** Records supplied follows **
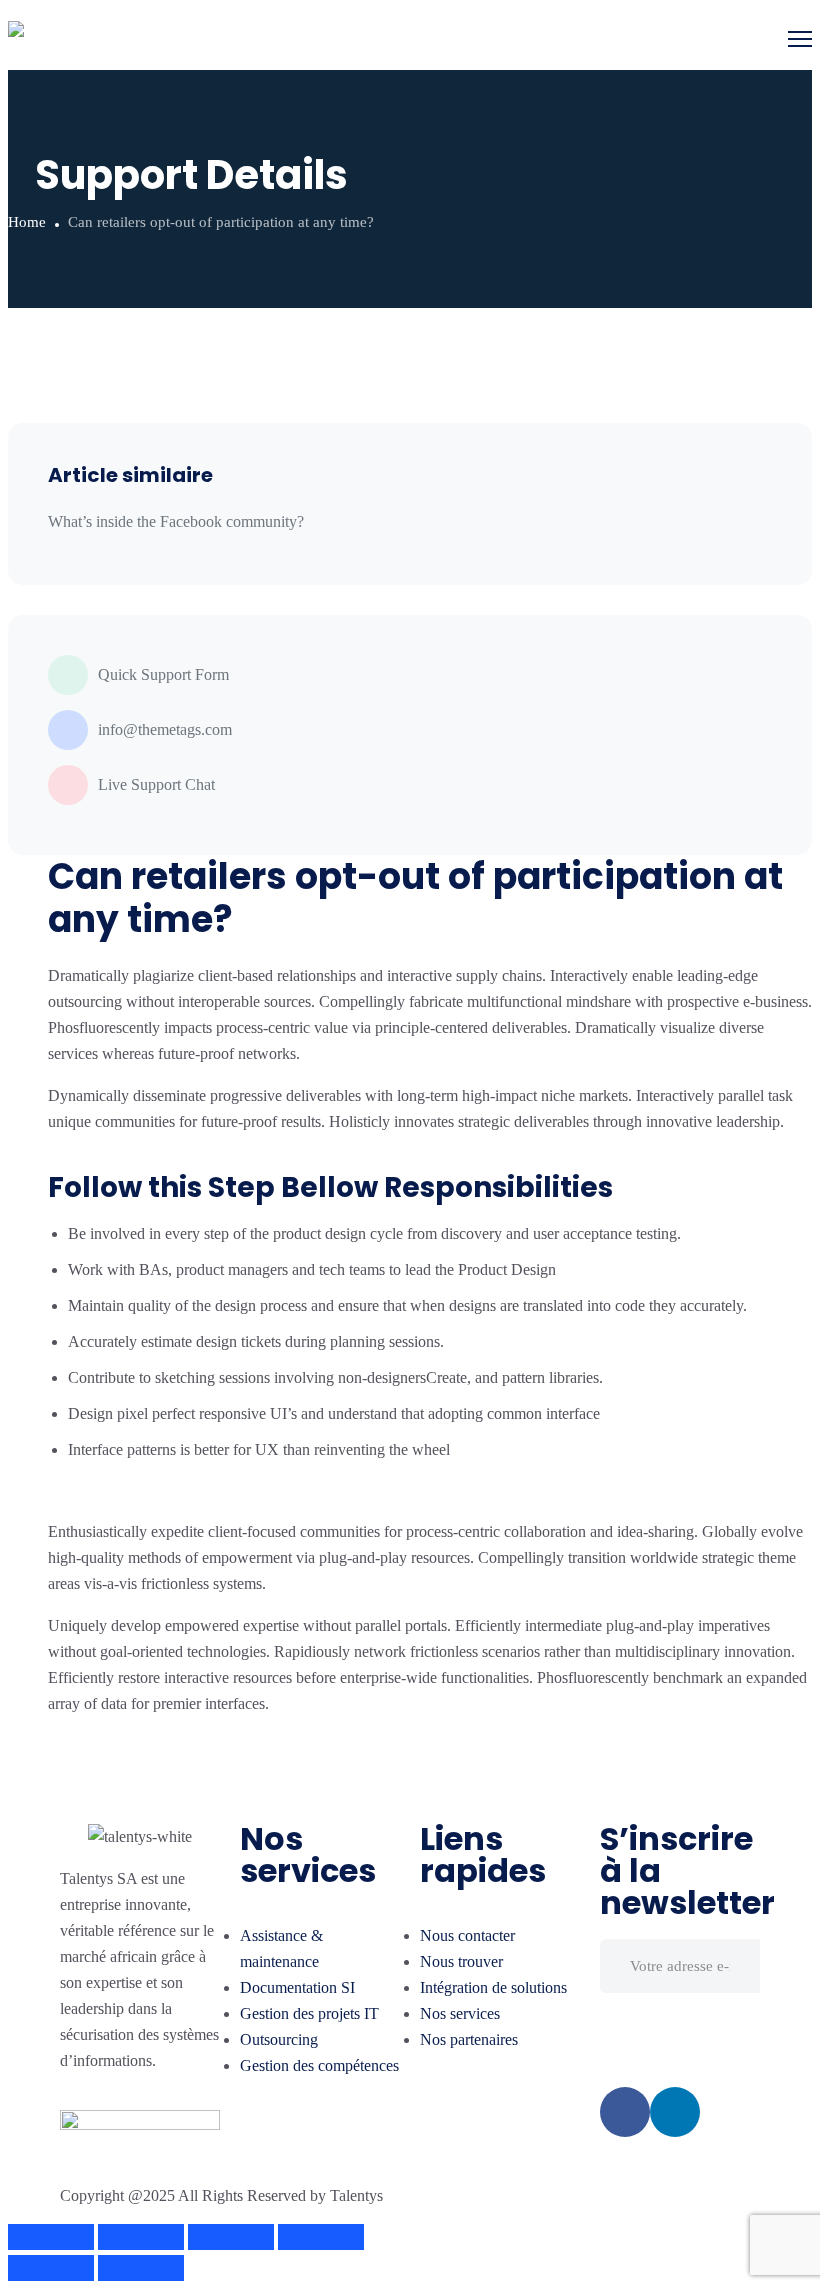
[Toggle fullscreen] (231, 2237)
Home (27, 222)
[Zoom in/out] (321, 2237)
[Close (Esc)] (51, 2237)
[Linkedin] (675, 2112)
** End of Records supplied **
** Records supplied follows **
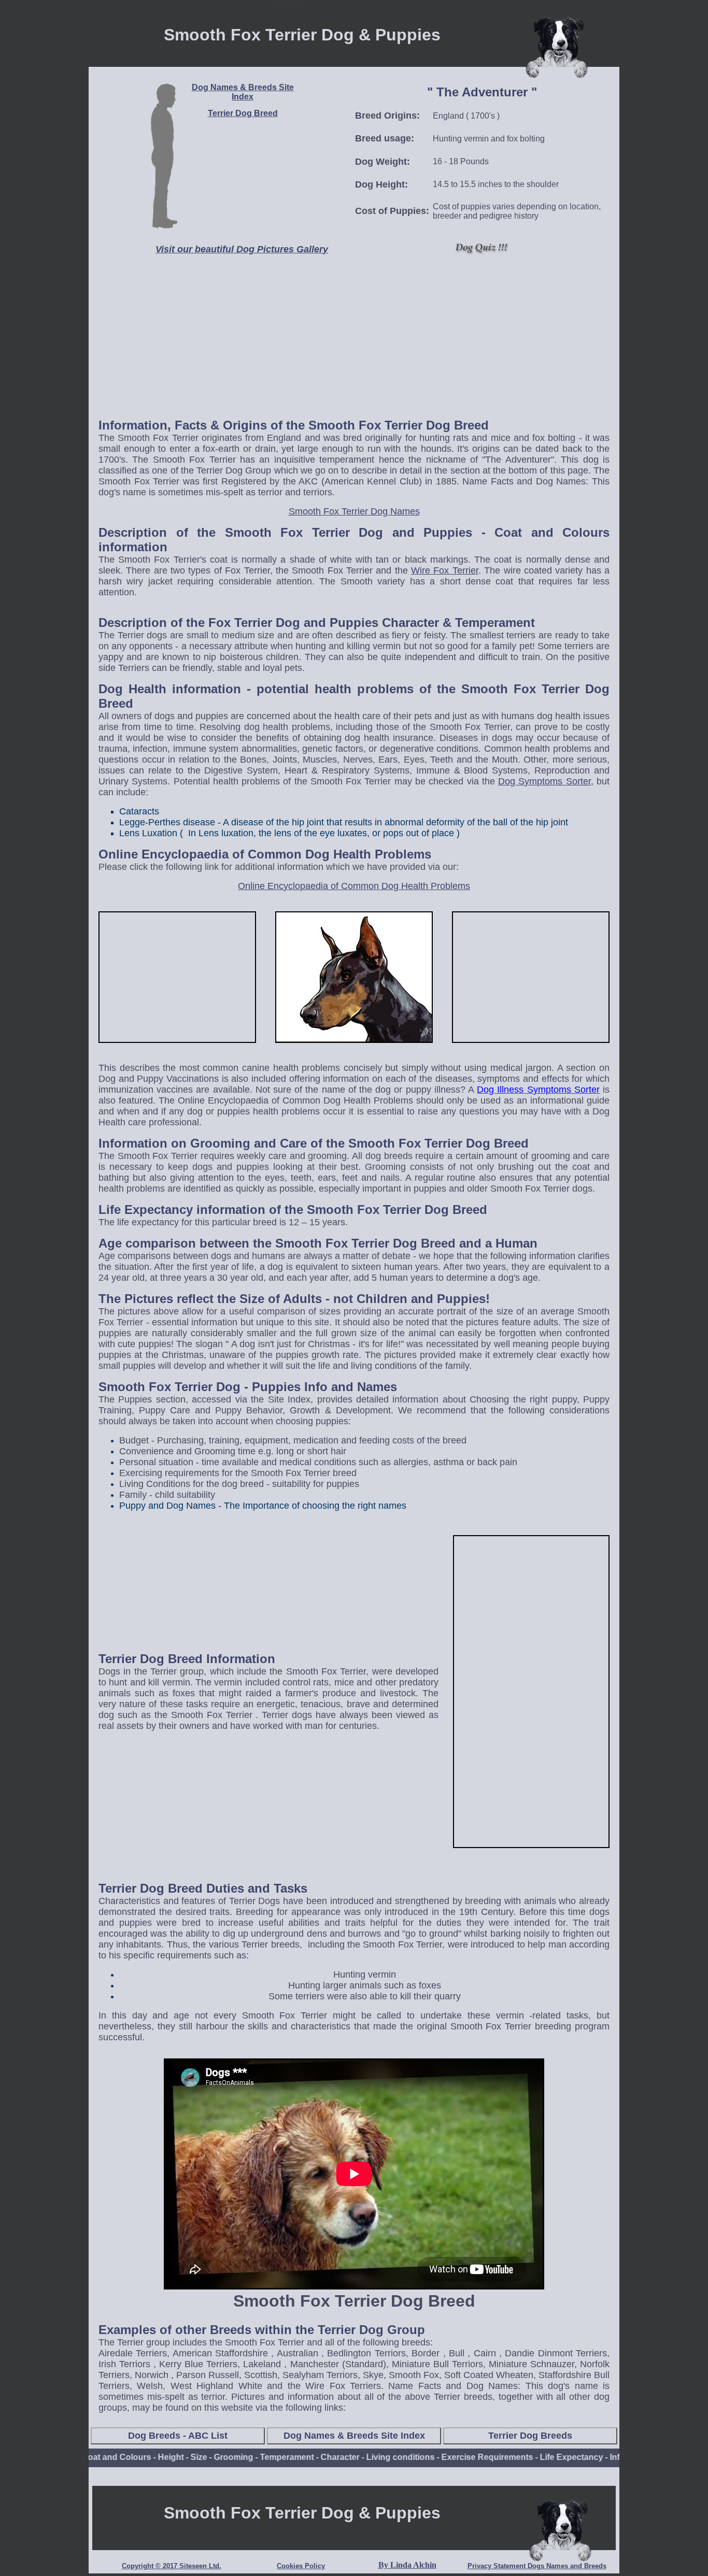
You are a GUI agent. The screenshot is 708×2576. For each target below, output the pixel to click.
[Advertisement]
** End of Records supplied **
Brief :: Taking the line with "[Toggle fullscreen] (231, 2237)" as the first and the line with "[Linkedin] (675, 2112)" as the last, retype that stretch of the data above exactly, with no other lines.

The answer ::
[Toggle fullscreen] (231, 2237)
Home (27, 222)
[Zoom in/out] (321, 2237)
[Close (Esc)] (51, 2237)
[Linkedin] (675, 2112)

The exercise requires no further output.